The Return of 9-9-6 Culture: why leaders must choose smarter, not longer, work
The BBC recently reported the resurgence of the notorious “9-9-6 culture” – the 9 a.m. to 9 p.m., six days a week schedule that was banned in China in 2021 is now creeping back into tech and AI companies. While headlines frame it as extreme ambition, the deeper issue lies in leadership mindset: some leaders still equate long hours with performance, innovation, and excellence. Yet research and practical experience tell a different story.
The Productivity Threshold
Scientific studies consistently show that productivity per hour declines sharply after a certain point. While working 40-50 hours per week can be highly productive, pushing beyond this threshold yields diminishing returns. A landmark study from the OECD found that productivity per hour drops significantly for employees working over 50 hours a week, with burnout, mistakes, and absenteeism rising dramatically. In other words, grinding longer hours does not equate to better output; it often produces the opposite.
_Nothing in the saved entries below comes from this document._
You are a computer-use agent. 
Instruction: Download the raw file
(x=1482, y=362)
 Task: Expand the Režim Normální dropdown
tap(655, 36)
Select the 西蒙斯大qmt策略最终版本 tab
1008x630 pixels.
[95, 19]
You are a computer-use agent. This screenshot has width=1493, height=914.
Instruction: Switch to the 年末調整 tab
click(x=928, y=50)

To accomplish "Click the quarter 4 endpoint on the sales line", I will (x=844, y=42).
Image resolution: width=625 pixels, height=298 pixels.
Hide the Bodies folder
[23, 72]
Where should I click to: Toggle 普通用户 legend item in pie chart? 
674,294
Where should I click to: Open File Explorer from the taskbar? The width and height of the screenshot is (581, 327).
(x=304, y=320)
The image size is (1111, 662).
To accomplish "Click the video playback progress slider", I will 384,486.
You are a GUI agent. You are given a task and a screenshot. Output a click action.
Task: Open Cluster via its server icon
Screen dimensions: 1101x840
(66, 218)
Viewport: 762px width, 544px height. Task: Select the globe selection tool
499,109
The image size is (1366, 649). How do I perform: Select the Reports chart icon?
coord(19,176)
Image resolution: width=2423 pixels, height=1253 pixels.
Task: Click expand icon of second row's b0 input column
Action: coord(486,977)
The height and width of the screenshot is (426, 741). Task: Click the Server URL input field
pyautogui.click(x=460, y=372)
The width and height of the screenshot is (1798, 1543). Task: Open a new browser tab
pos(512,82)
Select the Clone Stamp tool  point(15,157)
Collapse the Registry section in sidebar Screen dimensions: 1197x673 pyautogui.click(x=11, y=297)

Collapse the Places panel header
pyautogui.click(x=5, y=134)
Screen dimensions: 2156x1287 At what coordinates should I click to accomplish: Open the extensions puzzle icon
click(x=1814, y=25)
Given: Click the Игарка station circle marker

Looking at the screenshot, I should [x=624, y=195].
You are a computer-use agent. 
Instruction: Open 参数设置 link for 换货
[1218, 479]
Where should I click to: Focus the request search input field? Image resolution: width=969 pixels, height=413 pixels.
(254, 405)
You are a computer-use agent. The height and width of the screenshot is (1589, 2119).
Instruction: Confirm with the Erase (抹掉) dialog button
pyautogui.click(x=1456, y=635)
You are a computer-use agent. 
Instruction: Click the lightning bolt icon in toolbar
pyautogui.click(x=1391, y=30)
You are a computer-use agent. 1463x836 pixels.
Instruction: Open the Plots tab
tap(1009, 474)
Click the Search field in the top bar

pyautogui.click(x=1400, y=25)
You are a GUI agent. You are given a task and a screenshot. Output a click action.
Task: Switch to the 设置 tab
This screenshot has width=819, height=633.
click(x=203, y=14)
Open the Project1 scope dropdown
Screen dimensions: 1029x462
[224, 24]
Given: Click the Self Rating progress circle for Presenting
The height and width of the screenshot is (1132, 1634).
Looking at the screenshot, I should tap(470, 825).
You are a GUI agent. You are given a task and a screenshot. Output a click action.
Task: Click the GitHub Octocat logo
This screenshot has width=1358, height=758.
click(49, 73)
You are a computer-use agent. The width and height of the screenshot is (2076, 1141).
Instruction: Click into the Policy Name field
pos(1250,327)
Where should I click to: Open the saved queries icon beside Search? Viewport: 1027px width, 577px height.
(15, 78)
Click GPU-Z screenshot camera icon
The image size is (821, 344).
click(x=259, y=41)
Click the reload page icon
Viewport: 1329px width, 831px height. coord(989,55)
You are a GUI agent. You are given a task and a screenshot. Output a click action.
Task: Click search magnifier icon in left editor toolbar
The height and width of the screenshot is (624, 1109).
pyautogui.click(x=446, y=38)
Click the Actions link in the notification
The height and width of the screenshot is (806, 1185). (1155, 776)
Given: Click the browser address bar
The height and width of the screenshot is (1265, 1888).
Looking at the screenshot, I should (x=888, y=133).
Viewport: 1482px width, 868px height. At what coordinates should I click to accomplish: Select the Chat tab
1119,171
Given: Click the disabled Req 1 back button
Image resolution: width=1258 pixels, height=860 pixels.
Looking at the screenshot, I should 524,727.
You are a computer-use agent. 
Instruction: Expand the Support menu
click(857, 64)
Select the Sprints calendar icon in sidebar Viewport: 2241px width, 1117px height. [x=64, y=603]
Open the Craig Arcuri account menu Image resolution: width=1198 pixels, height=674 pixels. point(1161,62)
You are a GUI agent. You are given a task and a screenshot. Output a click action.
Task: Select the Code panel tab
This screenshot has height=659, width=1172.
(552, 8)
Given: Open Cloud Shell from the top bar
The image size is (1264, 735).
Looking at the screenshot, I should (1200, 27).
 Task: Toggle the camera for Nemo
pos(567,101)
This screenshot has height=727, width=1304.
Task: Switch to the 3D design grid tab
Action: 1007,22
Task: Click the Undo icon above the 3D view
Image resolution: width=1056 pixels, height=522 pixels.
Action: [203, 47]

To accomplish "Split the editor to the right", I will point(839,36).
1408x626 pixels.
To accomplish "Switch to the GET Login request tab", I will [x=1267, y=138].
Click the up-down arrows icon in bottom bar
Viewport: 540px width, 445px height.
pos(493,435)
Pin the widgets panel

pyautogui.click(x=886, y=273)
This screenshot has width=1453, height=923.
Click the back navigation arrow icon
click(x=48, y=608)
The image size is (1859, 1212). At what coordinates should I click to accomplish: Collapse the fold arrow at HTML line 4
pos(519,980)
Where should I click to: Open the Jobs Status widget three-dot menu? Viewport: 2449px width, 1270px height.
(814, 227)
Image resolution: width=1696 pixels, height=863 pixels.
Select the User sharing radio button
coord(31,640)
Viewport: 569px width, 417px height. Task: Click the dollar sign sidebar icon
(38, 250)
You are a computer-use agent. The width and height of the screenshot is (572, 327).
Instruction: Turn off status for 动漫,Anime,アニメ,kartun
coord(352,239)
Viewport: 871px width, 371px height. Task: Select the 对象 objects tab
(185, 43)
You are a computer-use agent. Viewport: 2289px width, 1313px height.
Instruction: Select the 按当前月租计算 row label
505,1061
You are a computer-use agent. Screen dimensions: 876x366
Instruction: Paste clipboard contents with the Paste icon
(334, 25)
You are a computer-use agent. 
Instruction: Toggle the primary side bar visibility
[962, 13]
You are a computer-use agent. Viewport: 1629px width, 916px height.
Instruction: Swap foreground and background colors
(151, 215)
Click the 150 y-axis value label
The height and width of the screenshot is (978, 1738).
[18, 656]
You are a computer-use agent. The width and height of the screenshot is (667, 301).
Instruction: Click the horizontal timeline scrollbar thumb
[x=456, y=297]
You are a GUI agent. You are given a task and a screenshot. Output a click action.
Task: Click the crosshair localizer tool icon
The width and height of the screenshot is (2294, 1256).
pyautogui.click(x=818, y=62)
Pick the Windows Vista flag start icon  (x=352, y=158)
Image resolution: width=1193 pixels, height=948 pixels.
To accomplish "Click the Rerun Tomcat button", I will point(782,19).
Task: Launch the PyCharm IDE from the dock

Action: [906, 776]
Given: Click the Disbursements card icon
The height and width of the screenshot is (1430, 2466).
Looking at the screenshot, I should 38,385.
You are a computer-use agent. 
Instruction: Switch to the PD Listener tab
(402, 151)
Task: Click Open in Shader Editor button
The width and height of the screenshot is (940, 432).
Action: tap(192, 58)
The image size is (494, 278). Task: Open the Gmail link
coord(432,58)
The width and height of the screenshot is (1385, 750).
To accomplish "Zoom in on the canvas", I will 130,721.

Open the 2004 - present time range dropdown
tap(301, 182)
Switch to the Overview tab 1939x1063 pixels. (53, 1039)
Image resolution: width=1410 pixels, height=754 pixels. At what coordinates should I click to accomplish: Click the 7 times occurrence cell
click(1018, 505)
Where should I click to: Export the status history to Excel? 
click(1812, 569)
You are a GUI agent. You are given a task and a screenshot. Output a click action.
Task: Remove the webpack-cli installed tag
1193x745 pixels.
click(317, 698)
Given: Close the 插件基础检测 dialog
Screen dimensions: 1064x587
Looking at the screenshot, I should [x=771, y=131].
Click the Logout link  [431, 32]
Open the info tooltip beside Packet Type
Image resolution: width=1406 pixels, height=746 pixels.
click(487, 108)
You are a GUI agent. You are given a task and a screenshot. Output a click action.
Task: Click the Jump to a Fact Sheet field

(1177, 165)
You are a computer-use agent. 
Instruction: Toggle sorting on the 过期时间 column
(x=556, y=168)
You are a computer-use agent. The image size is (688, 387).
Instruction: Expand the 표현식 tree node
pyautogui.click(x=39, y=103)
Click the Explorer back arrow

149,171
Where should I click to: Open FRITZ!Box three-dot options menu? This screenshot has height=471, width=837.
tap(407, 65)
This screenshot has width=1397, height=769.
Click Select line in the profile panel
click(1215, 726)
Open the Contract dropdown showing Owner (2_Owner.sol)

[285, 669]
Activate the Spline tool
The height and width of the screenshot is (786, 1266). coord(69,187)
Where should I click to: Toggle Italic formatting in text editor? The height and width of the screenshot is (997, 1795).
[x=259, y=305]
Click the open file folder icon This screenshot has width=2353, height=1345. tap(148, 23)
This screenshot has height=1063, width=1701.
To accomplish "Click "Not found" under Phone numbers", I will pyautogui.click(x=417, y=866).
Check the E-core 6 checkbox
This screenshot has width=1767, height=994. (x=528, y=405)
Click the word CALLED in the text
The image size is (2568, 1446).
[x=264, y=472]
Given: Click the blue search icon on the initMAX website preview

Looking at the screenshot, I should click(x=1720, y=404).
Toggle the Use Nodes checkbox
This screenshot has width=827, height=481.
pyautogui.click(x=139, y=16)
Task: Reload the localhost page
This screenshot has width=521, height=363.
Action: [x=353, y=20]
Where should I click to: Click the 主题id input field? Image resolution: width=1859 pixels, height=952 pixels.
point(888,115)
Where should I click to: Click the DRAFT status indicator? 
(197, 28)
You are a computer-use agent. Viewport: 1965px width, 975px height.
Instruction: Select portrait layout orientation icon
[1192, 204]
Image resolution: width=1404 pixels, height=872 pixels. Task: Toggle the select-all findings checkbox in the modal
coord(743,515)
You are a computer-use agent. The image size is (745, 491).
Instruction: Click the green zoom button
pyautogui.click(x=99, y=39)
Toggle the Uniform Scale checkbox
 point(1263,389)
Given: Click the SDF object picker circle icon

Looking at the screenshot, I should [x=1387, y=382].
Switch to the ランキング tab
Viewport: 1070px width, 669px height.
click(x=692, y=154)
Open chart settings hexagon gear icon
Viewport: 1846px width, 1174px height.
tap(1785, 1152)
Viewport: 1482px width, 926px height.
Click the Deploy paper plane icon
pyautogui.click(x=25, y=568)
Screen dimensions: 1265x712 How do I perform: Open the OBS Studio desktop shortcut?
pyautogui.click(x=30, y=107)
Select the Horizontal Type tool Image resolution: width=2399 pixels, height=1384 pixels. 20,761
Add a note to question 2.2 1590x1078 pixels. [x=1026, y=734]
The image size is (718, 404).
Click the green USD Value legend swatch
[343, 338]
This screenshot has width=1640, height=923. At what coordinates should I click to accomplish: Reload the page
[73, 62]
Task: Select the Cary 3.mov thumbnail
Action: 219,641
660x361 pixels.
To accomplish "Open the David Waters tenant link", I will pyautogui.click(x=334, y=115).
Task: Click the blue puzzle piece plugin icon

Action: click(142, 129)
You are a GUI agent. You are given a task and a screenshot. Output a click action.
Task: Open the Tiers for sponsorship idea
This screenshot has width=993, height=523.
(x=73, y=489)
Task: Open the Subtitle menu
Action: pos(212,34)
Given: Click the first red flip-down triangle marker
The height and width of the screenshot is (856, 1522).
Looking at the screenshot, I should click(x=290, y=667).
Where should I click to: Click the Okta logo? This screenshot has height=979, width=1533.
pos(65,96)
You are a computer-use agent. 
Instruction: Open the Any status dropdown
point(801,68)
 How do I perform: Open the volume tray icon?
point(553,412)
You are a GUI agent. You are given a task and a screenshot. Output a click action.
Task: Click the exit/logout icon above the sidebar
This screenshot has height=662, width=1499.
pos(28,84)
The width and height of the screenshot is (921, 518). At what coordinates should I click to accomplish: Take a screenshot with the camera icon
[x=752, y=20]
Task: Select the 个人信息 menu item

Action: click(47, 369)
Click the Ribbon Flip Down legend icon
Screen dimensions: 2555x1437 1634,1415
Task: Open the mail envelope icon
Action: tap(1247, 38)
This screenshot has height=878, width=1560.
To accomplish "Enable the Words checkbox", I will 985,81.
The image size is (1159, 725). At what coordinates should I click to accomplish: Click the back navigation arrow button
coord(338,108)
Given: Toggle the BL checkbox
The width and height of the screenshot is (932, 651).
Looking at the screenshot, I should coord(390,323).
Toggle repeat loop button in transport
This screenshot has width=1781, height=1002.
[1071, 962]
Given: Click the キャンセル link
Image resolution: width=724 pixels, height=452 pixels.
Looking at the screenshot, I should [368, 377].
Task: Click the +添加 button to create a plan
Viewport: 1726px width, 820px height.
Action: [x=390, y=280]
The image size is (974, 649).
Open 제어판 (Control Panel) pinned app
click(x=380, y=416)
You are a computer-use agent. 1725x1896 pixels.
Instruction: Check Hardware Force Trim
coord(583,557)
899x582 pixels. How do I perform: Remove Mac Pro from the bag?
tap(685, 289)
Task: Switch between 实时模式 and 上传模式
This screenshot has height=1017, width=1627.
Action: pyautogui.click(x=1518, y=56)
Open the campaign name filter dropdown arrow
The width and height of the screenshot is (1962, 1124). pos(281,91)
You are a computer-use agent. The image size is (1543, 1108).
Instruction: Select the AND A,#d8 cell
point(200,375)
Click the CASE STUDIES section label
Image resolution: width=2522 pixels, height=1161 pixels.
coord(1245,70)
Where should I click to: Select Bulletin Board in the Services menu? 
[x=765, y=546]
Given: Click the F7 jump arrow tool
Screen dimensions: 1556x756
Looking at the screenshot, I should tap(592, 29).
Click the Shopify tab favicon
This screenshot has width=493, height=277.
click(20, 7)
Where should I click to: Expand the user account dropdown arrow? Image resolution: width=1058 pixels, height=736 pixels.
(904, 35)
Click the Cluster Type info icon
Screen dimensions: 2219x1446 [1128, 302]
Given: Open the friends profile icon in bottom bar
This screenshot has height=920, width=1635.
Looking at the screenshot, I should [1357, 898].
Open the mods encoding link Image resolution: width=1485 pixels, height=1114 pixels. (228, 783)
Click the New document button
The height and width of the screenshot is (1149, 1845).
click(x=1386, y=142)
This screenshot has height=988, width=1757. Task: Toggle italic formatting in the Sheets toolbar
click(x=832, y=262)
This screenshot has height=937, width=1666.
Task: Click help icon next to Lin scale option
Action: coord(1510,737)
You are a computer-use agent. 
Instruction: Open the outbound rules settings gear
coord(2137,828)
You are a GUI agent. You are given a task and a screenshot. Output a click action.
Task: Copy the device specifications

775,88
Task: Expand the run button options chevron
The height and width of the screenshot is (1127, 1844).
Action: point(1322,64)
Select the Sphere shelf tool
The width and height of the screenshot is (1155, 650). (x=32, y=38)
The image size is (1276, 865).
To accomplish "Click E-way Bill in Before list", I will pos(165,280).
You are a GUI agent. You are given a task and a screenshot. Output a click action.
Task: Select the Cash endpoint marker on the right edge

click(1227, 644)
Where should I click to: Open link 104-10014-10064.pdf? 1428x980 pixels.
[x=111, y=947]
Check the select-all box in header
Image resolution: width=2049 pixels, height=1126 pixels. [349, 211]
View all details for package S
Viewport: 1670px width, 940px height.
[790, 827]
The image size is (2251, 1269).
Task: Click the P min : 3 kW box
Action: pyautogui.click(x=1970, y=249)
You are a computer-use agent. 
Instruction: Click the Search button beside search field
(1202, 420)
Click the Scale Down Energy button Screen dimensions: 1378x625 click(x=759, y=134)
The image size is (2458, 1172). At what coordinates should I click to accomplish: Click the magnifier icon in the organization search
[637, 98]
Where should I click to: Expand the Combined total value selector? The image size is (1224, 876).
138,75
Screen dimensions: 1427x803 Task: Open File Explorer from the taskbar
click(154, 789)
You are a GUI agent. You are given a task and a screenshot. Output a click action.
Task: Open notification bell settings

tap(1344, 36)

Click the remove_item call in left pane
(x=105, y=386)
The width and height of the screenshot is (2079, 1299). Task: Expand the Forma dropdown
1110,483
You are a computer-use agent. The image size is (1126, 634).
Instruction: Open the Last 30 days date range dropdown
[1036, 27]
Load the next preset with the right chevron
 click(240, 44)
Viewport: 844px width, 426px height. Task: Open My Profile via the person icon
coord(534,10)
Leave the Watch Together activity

This has clear implications for leaders: measuring commitment by visible hours worked is misleading. True performance comes from the quality of work, clarity of focus, and the energy employees bring to their roles.
Work Smarter, Not Harder
Some organisations pursue the 9-9-6 schedule in the name of innovation, yet research shows that creativity and problem-solving flourish when employees have sufficient rest, mental space, and autonomy. Sleep deprivation and prolonged stress shrink cognitive bandwidth, reducing both innovation and sound judgment.
Therefore the principle of working smarter, not harder, has never been more relevant. Leaders must design workflows, systems, and goals that maximise high-value activity while minimising wasted effort. For example, time-blocking critical thinking periods, delegating operational tasks, and leveraging collaboration tools can dramatically increase output without extending the workday.
AI and the illusion of unlimited capacity
The rise of artificial intelligence brings an added layer of complexity. AI promises to automate routine work, accelerate data analysis, and create new insights at speed.
Some leaders may interpret this as a reason to demand more of their human teams – the assumption being that if AI can deliver faster outputs, humans should match pace with longer hours. However, recent from UC Berkeley shows how AI is intensifying work rather than reducing it and therefore compounding our current busy-ness phenomenon.
Nor does AI change fundamental leadership principles. Successful leaders still need to prioritise results, judgment, and sustainable energy in their people. High-performing teams require clarity of purpose, manageable workloads, and recognition of human limitations. Expecting more hours rather than smarter use of time is a recipe for disengagement and attrition.
Lessons for Leaders
The resurgence of 9-9-6 culture offers a cautionary tale. Leaders chasing “more hours = better performance” risk eroding motivation, creativity, and long-term success. Some practical takeaways include:
- Measure results, not hours – Focus on deliverables, impact, and team outcomes rather than visible effort.
- Design sustainable workflows – Encourage breaks, focused deep work, and recovery to preserve energy and cognitive capacity.
- Leverage technology thoughtfully – Use AI and automation to reduce low-value tasks, not to justify longer human workweeks.
- Invest in judgment and autonomy – Empower employees to prioritise work that drives results, reinforcing trust and engagement.
- Monitor and model balance – Leaders set the tone; modelling healthy work habits signals that long hours are not the badge of honour they are often mistaken to be.
In today’s fast-moving tech and AI landscape, the allure of extreme hours may appear to promise accelerated progress. But the evidence is clear: sustainable performance comes from working smarter, not harder. Leaders who embrace this principle not only protect their people from burnout but also unlock the true potential of their teams – a lesson that remains as critical now as it ever was.